関東大震災の日、大揺れや、揺れ返しや、小刻みの振動が続いたあと、寺の周辺の家々からは、思いがけないほど、沢山の大人や子供があらわれてきた。いつもは姿を見せぬ老人や病人が、はじめて陽の光を受けたようによろめき出てきたり、戸板にかつがれて、眼をつむったまま出てきた。同一の災害のもとに、皆が親しげにしていた。八百屋さんは急に気前がよくなり、店の品物を分かち与えた。誰でもが自分より少しでも気の毒な人を手助けしようとした。口を利いたこともない大人たちは、まるで百年の知己のように語り合った。感じのわるい奴、なじめない奴、よそよそしい奴だったはずの「近所の住民」が、キリスト教的な愛に結ばれた、よき隣人として心が通じ合える。映画「日本沈没」で、ただ一つ不満なのは、突如として発生する災害にさいしては、人間同士が突如として親愛の念を抱き、それを身を持って示すこともあり得ることが描かれていないことである。
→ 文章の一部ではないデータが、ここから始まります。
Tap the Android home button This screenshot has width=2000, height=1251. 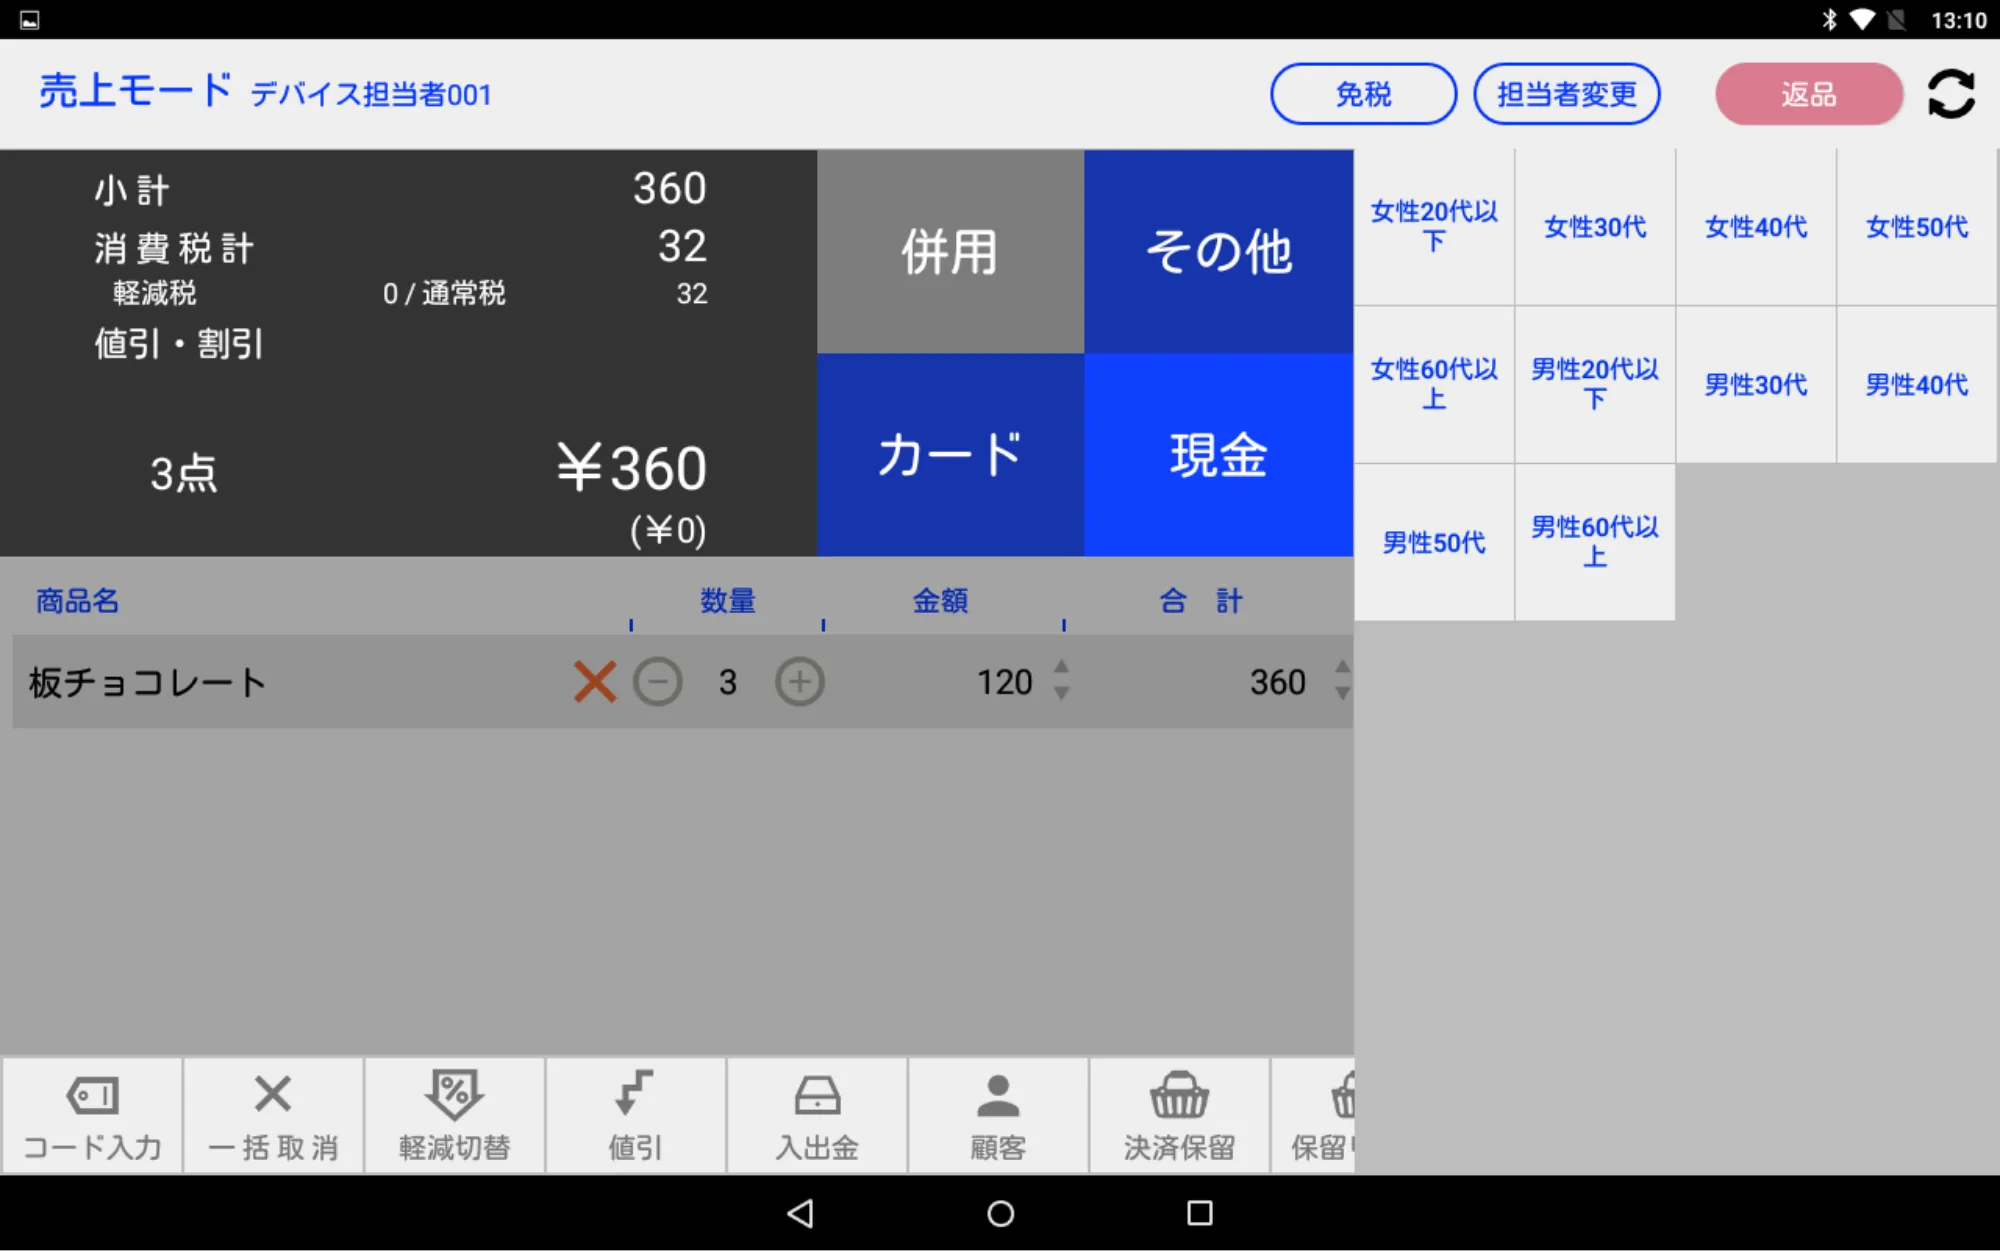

武田泰淳『目まいのする散歩』所収「あぶない散歩」より


昨日今日、これに類する光景に、直接、間接にあちこちで触れた。
正誤の情報が錯綜したり、状況把握や対処の上での混乱や衝突を見かけたりもするけれど、根っこのところでは誰もが隣人に良かれと思って動き、多くの人々が粛々と冷静を保って日常を維持している。
被害の少ない地域の人間の呑気な感慨でしかないかもしれないけれど、皆なかなか大したものじゃないかと、ちょっと嬉しくなる。
一瞬の、ごく限られた善意でしかないかもしれないけれど、そうできるうちはこの気分で行きたいね。